Your goal:
Lines below that include "agent" are the answer; copy each one.

Exercise materials:
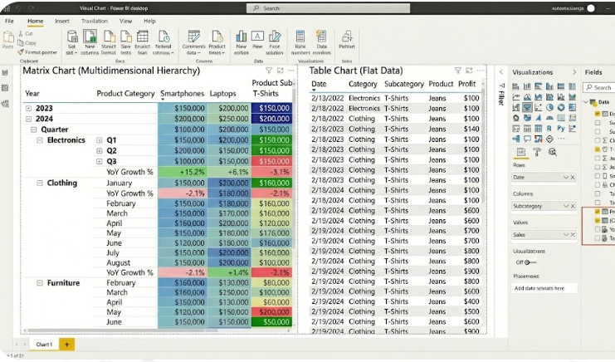Open the Subcategory field dropdown in Columns
This screenshot has width=615, height=362.
point(564,205)
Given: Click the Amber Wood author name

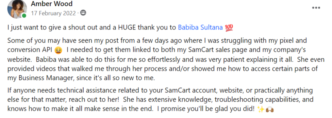Looking at the screenshot, I should click(x=52, y=4).
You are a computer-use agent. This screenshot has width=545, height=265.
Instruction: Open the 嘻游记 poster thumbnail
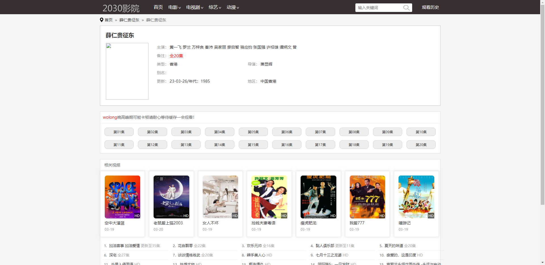point(416,197)
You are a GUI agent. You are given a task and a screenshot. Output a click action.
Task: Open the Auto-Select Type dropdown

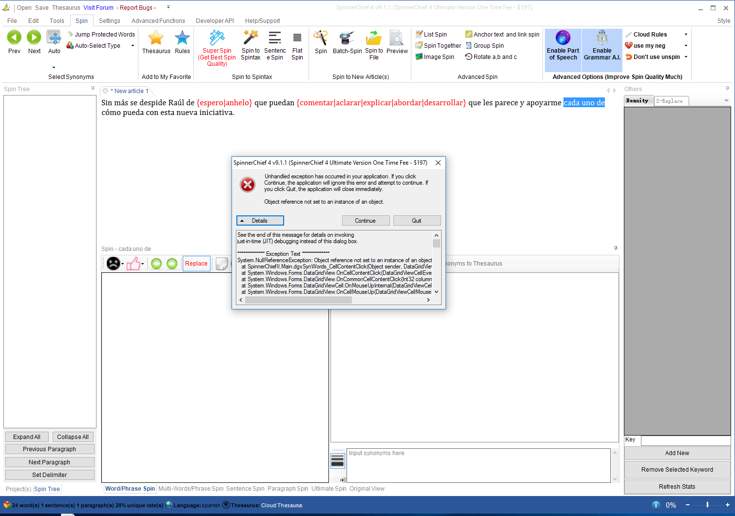(133, 46)
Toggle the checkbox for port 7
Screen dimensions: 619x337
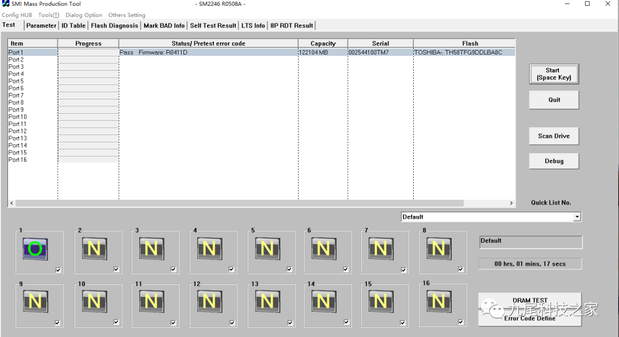(403, 270)
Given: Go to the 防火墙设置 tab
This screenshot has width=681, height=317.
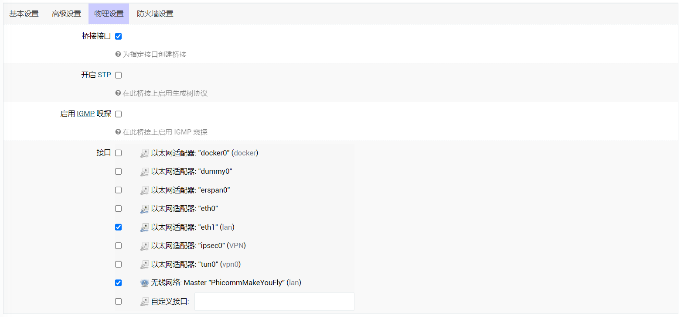Looking at the screenshot, I should click(x=155, y=14).
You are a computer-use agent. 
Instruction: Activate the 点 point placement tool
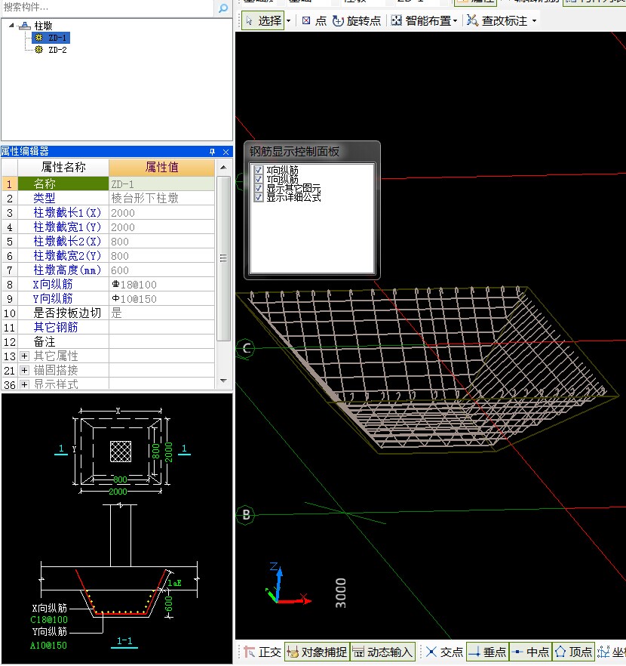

Answer area:
You are a computer-use agent. This screenshot has width=545, height=265.
You are a GUI agent. You are given a task and a screenshot. Output a click action.
You are a computer-use agent. 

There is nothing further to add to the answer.